Defective B7 expression on antigen‐presenting cells underlying T cell activation abnormalities in systemic lupus erythematosus (SLE) patients

Defective T cell functions, including IL‐2 production and proliferation, have been shown in SLE patients. After T cell stimulation (first signal), a costimulatory signal (second signal) is required to achieve complete T cell activation. Main costimulatory signals are provided to T cells by B7 antigens (CD80 and CD86, expressed on antigen‐presenting cells (APC)) upon interaction with its receptor, the CD28 molecule expressed on T cells. The aim of this study was to investigate the role of CD28/B7 interactions in the impaired T cell responses of SLE patients.

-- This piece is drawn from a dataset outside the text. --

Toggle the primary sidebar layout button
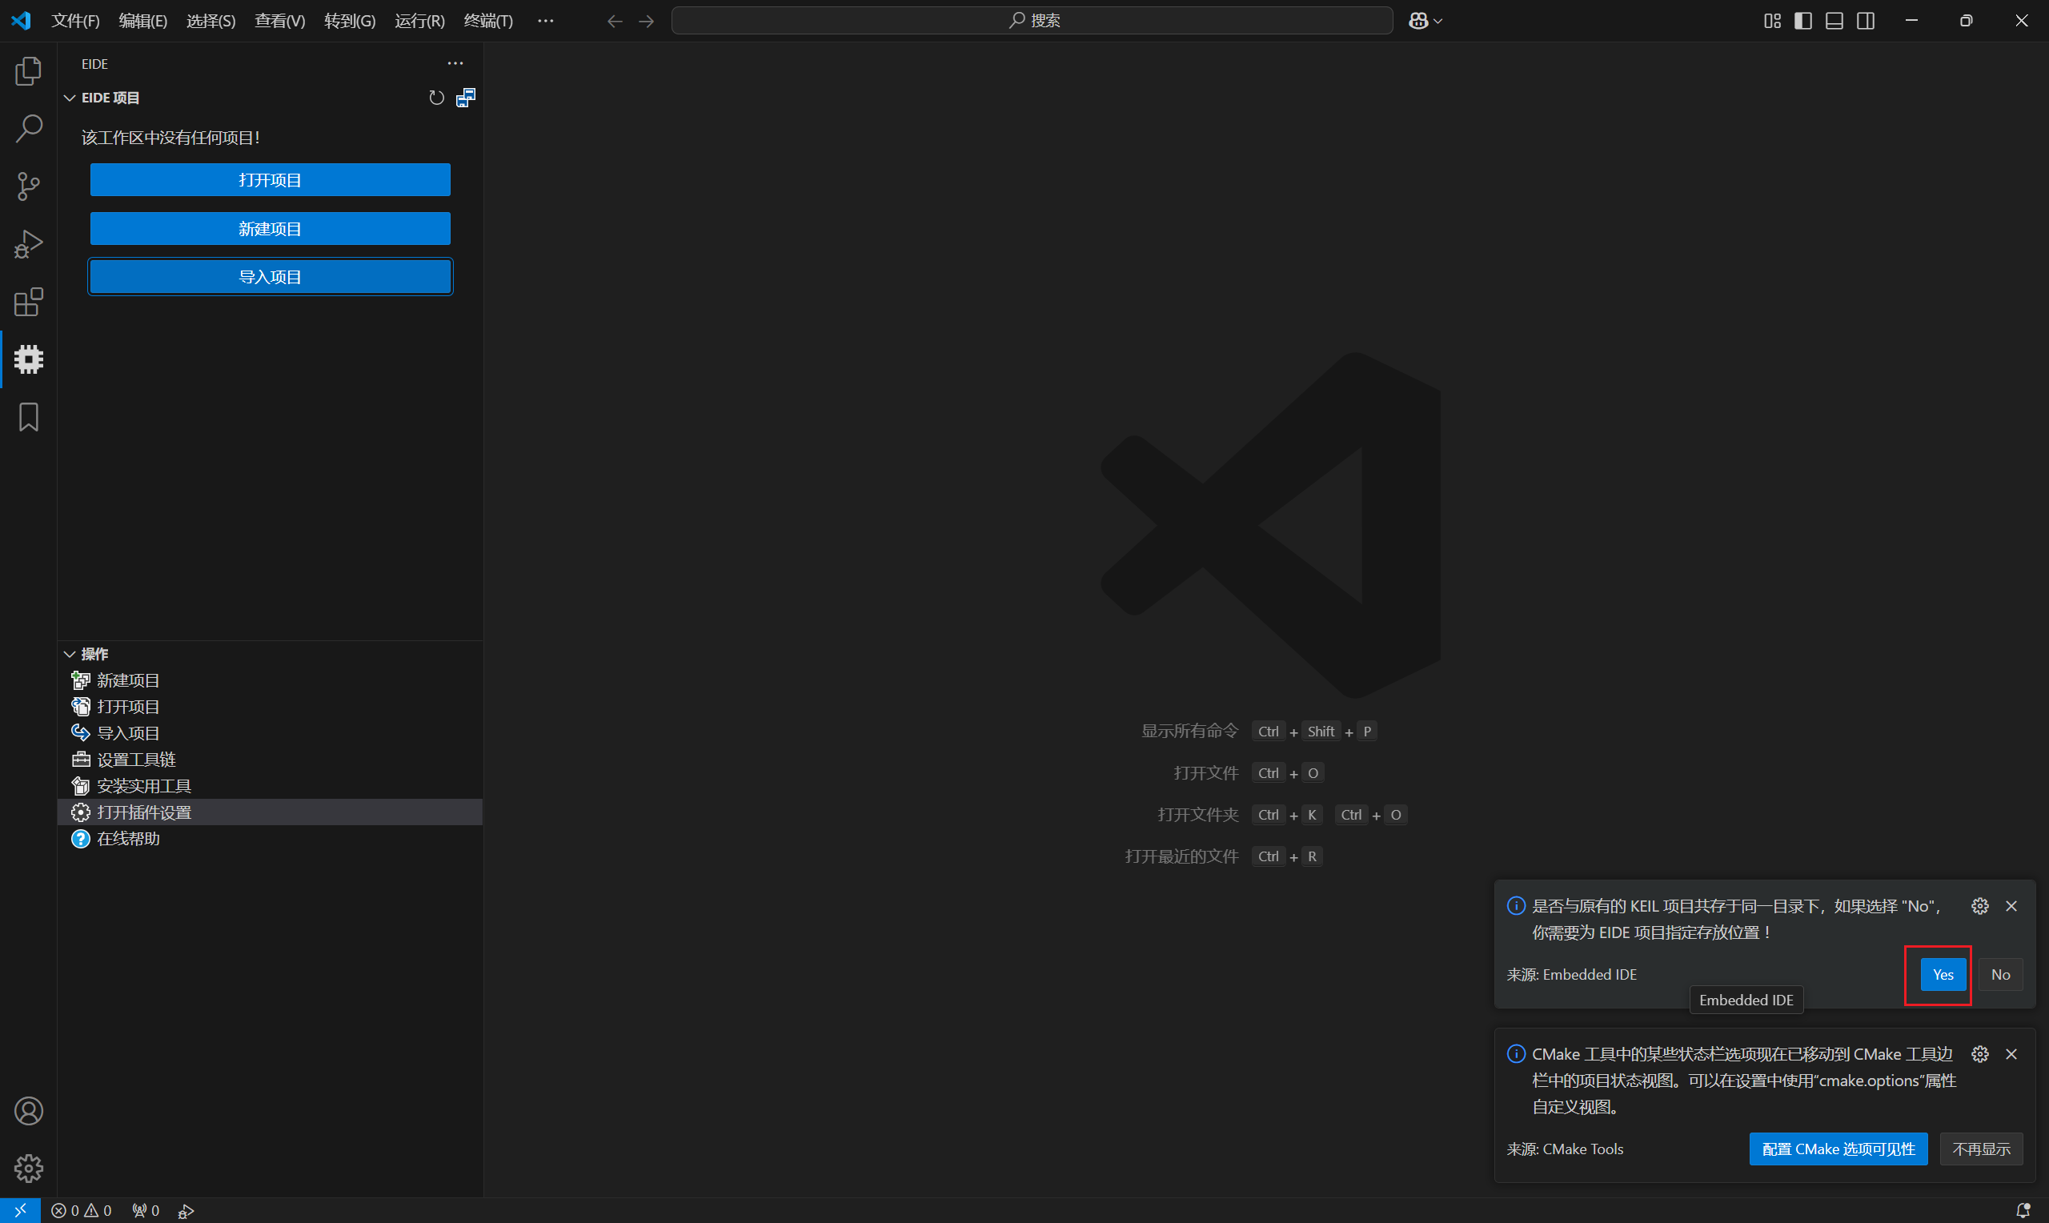This screenshot has height=1223, width=2049. [x=1803, y=21]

We show that stimulation of T cells with phytohaemagglutinin (PHA) in the presence, but not in the absence, of anti‐CD28 MoAb or B7 + cells results in tyrosine phosphorylation of specific substrates, transcription of mRNA and production of IL‐2 that is indistinguishable in SLE patients and healthy controls. Moreover, proliferation of costimulated T cells from SLE and controls was specifically abrogated by blocking the CD28/B7 interactions by means of addition to the culture of the CTLA4‐Ig fusion protein. However, in most patients activated APC failed to up‐regulate B7 molecules, giving rise to ineffective costimulatory signalling to T cells. These results indicate that the CD28/B7 costimulatory pathway is defective in SLE patients.